Morse Index Stability for Sequences of Sacks-Uhlenbeck Maps into a Sphere
Francesca Da Lio, Tristan Rivière, Dominik Schlagenhauf
TL;DR
This work analyzes sequences of $p_k$-harmonic maps into spheres with $p_k>2$ and uniformly bounded energy, establishing $L^2$ and $L^{2,1}$ energy quantization and a precise pointwise gradient control in neck regions. By showing necks do not contribute negative directions to the second variation, the authors prove an upper semicontinuity result for the extended Morse index plus nullity under bubble-tree convergence to a limit consisting of a base map and bubbles. The approach combines a refined Hodge decomposition, Lorentz-space estimates, Wente-type inequalities, entropy-type conditions, and spectral diagonalization with respect to neck weights, extending the DGR22 framework to the Sacks-Uhlenbeck setting for maps into $\mathbb{S}^n$ and yielding robust Morse-theoretic stability for conformally invariant 2D variational problems.
Abstract
In this paper we consider sequences of $p$-harmonic maps, $p>2$, from a closed Riemann surface $Σ$ into the $n$-dimensional sphere $\mathbb{S}^n$ with uniform bounded energy.
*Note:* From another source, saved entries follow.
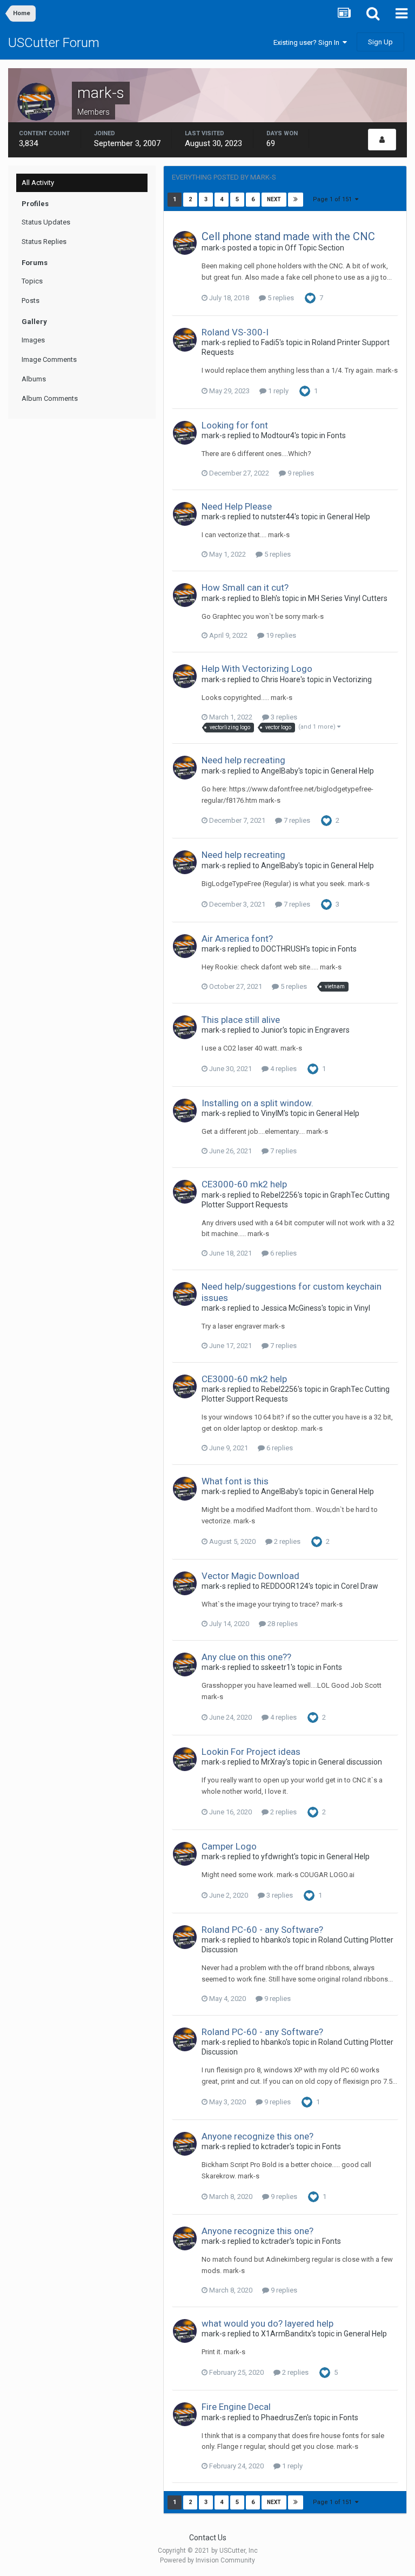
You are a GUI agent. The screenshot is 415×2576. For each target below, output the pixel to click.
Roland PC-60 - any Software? (262, 1929)
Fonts (336, 435)
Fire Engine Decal (236, 2406)
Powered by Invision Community (207, 2560)
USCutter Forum (53, 42)
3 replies (283, 717)
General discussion (350, 1762)
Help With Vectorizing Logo (257, 668)
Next (274, 199)
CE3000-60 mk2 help (244, 1184)
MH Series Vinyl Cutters (347, 598)
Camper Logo (229, 1846)
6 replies (283, 1253)
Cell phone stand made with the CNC (288, 236)
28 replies (282, 1624)
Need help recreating (243, 760)
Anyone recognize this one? (257, 2136)
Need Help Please (237, 506)
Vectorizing (352, 679)
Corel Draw (359, 1586)
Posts (30, 300)
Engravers (332, 1030)
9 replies (300, 473)
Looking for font (235, 425)
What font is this (235, 1481)
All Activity (38, 183)
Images (33, 340)
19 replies (280, 635)
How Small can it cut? (245, 587)
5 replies (280, 298)
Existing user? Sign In (308, 42)
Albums (34, 379)
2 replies (286, 1541)
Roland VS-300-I (235, 332)
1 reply (277, 391)
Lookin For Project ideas (251, 1751)
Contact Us (207, 2537)
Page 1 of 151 (334, 199)
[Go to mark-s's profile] (185, 243)
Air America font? (237, 938)
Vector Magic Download (250, 1575)
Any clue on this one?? (246, 1657)
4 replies (283, 1069)
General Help (348, 516)
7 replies (296, 820)
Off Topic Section (314, 247)
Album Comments (50, 398)
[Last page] (295, 200)
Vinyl (362, 1308)
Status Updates (46, 222)
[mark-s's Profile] (382, 139)
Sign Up (380, 42)
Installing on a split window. (257, 1103)
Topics (32, 281)
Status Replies (44, 241)
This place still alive (241, 1019)
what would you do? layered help (267, 2323)
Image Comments (49, 359)
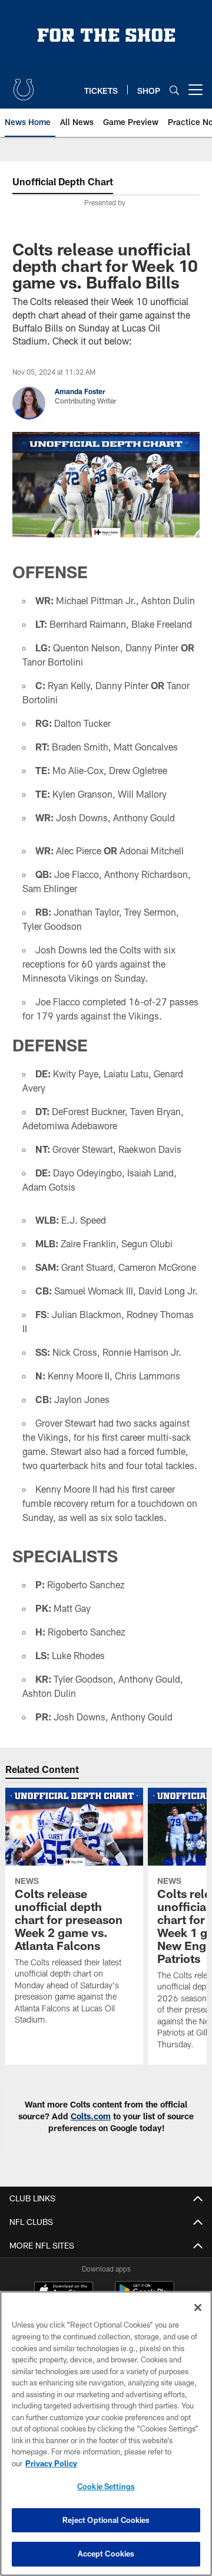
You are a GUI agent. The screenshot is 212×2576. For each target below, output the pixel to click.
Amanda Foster (80, 391)
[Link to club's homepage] (23, 85)
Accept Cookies (106, 2553)
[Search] (174, 90)
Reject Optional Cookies (106, 2520)
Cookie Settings (106, 2486)
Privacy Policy (51, 2463)
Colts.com (91, 2116)
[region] (106, 2433)
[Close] (198, 2308)
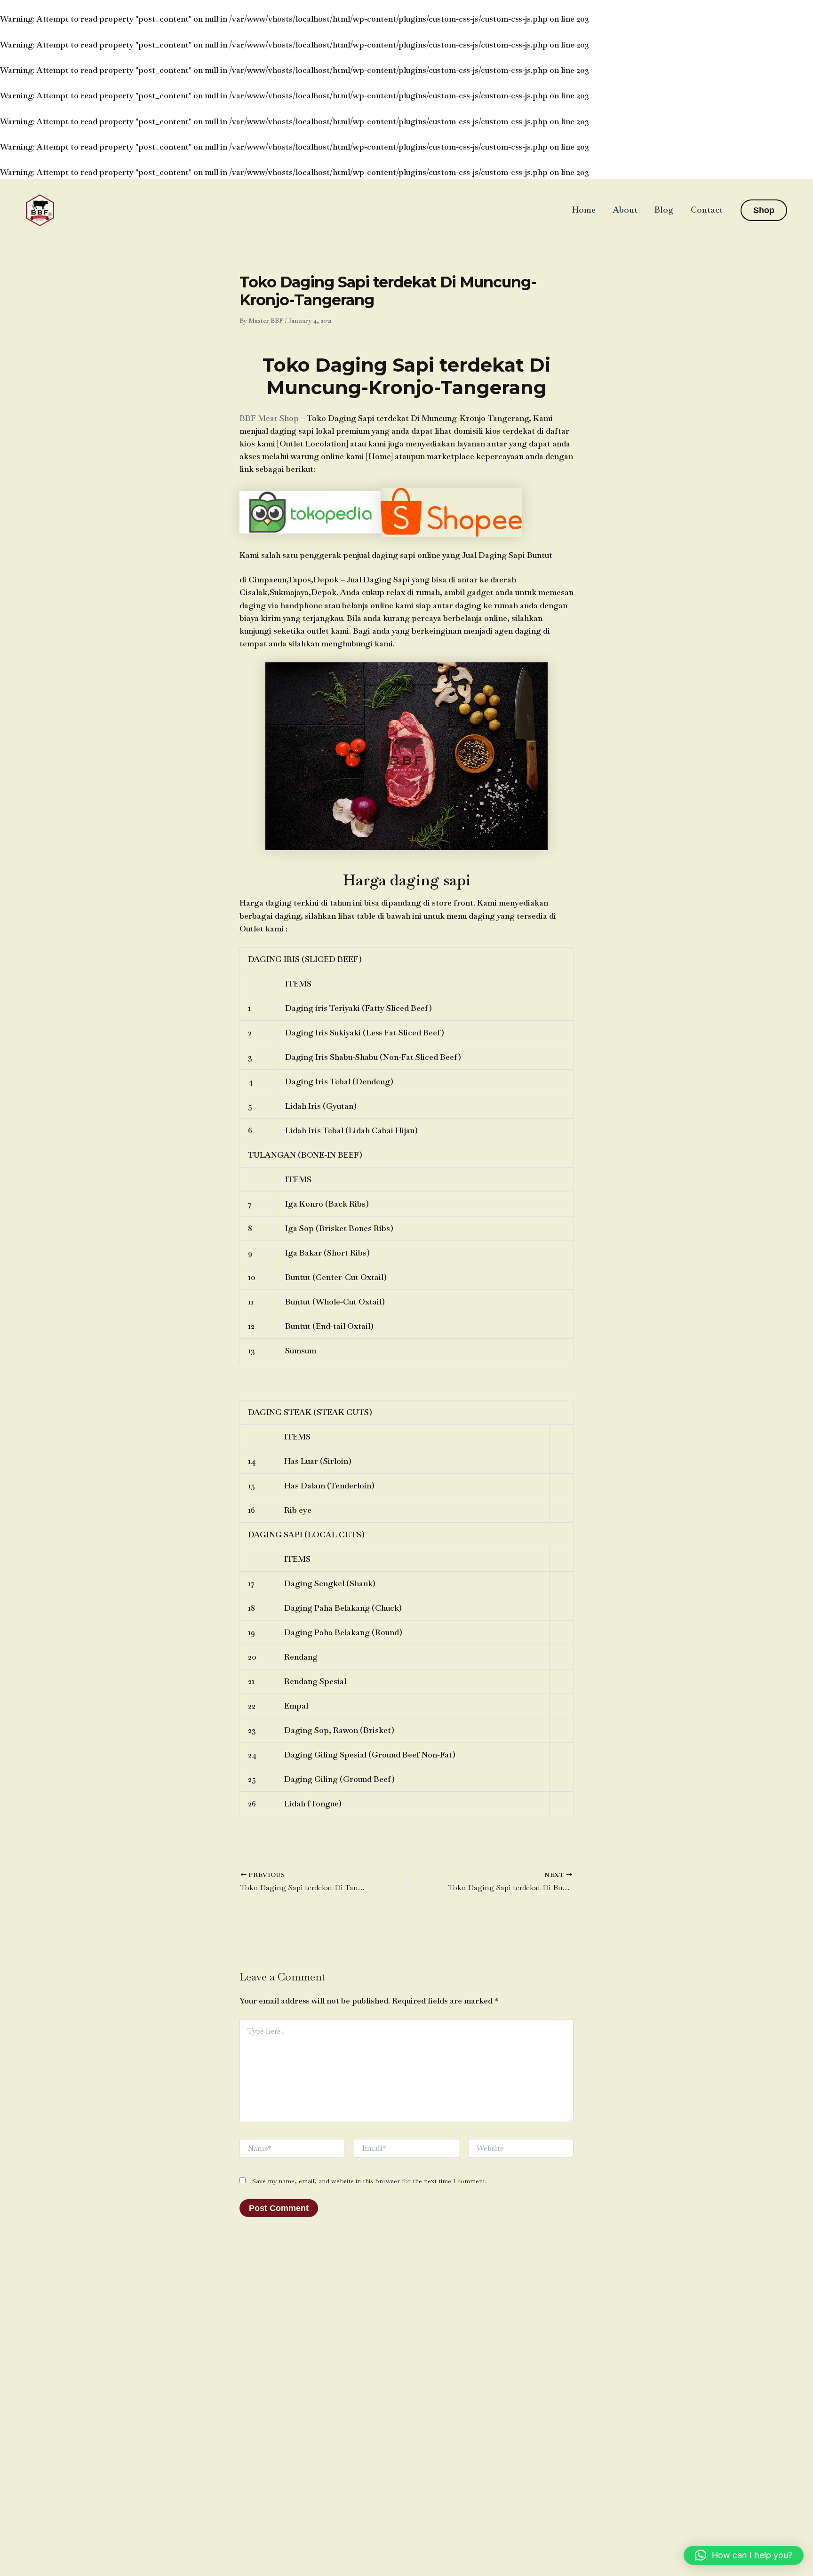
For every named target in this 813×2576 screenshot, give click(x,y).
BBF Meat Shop (269, 418)
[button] (764, 210)
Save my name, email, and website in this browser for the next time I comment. (369, 2181)
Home (584, 209)
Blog (664, 209)
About (625, 209)
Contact (707, 209)
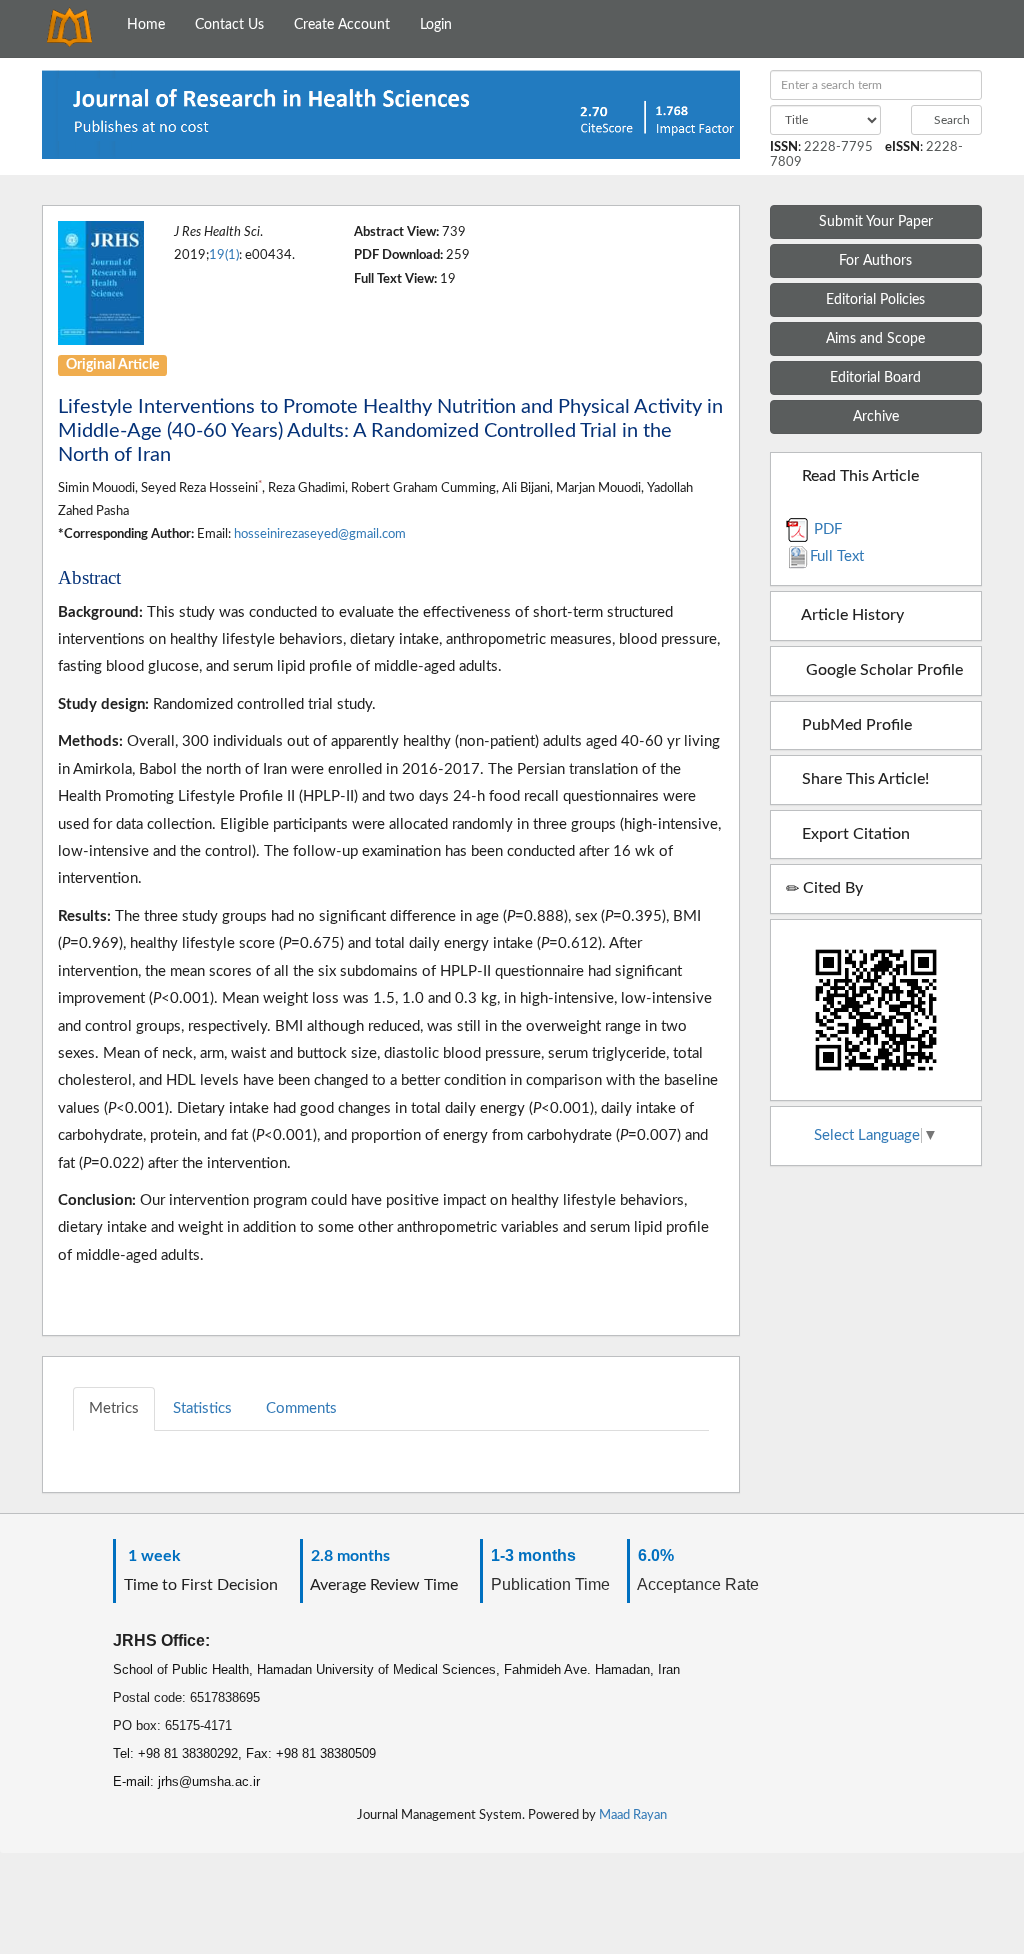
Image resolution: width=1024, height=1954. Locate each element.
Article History (851, 615)
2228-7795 (838, 147)
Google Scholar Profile (880, 670)
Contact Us (229, 25)
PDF (826, 529)
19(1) (224, 255)
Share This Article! (863, 779)
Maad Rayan (633, 1815)
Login (436, 25)
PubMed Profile (855, 725)
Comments (301, 1408)
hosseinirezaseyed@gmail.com (320, 534)
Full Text (837, 556)
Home (146, 25)
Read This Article (858, 476)
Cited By (831, 888)
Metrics (114, 1408)
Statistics (202, 1408)
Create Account (342, 25)
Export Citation (854, 834)
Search (950, 120)
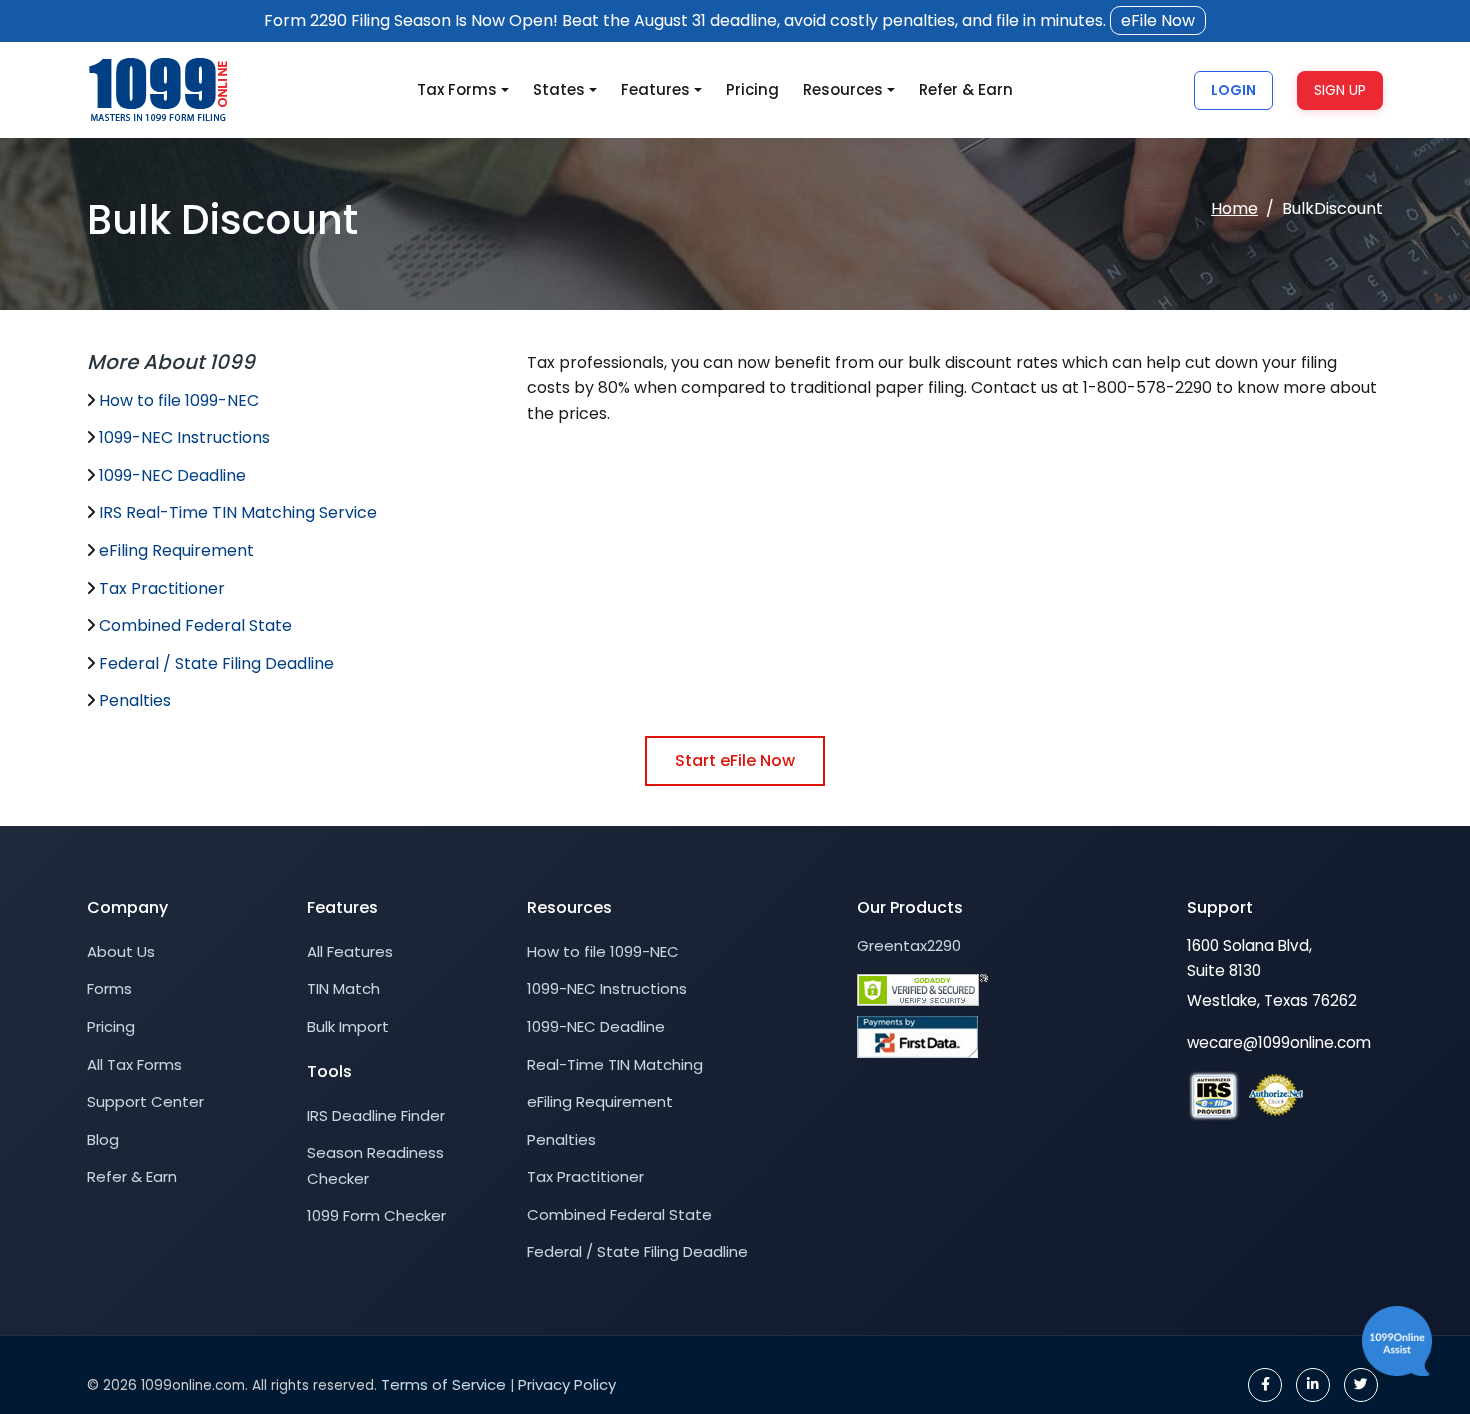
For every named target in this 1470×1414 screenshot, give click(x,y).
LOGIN (1233, 89)
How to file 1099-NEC (179, 400)
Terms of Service (443, 1384)
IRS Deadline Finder (376, 1115)
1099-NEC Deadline (172, 475)
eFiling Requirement (176, 550)
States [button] (559, 89)
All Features (350, 951)
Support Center (145, 1101)
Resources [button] (843, 89)
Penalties (135, 700)
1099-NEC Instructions (184, 437)
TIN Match (343, 988)
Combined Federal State (195, 625)
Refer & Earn (966, 89)
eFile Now (1158, 20)
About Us (121, 951)
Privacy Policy (567, 1384)
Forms (109, 988)
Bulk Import (348, 1026)
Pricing (752, 89)
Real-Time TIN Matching (615, 1064)
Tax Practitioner (162, 588)
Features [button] (655, 89)
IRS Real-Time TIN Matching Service (238, 512)
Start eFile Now (735, 760)
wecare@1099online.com (1279, 1042)
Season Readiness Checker (375, 1165)
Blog (103, 1139)
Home (1234, 208)
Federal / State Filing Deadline (216, 663)
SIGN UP (1340, 89)
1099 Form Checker (376, 1215)
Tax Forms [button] (457, 89)
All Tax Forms (134, 1064)
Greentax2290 (909, 945)
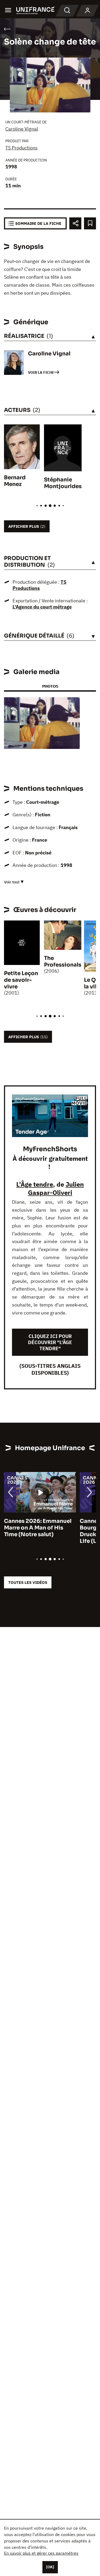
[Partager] (75, 223)
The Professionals (62, 961)
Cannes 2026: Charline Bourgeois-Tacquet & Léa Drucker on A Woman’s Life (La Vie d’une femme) (38, 1531)
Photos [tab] (50, 686)
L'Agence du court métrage (42, 607)
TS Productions (21, 148)
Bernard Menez (15, 481)
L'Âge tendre (34, 1184)
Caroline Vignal (21, 129)
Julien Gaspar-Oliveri (56, 1188)
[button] (71, 706)
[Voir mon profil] (87, 11)
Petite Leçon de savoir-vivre (21, 980)
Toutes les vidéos (27, 1582)
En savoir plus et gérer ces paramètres (41, 2553)
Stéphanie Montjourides (63, 483)
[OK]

These are critical points of the energy $E_p(u) :=\int_Σ\left( 1+|{\nabla u}|^2\right)^{p/2} \ dvol_Σ.$ Our two main results are an improved pointwise estimate of the gradient in the neck regions around blow up points and the proof that the necks are asymptotically not contributing to the negativity of the second variation of the energy $E_p.$ This allows us, in the spirit of the paper of the first and second authors in collaboration with M. Gianocca {\em Morse index stability for critical points to conformally invariant Lagrangians}, to show the upper semicontinuity of the Morse index plus nullity for sequences of $p$-harmonic maps into a sphere.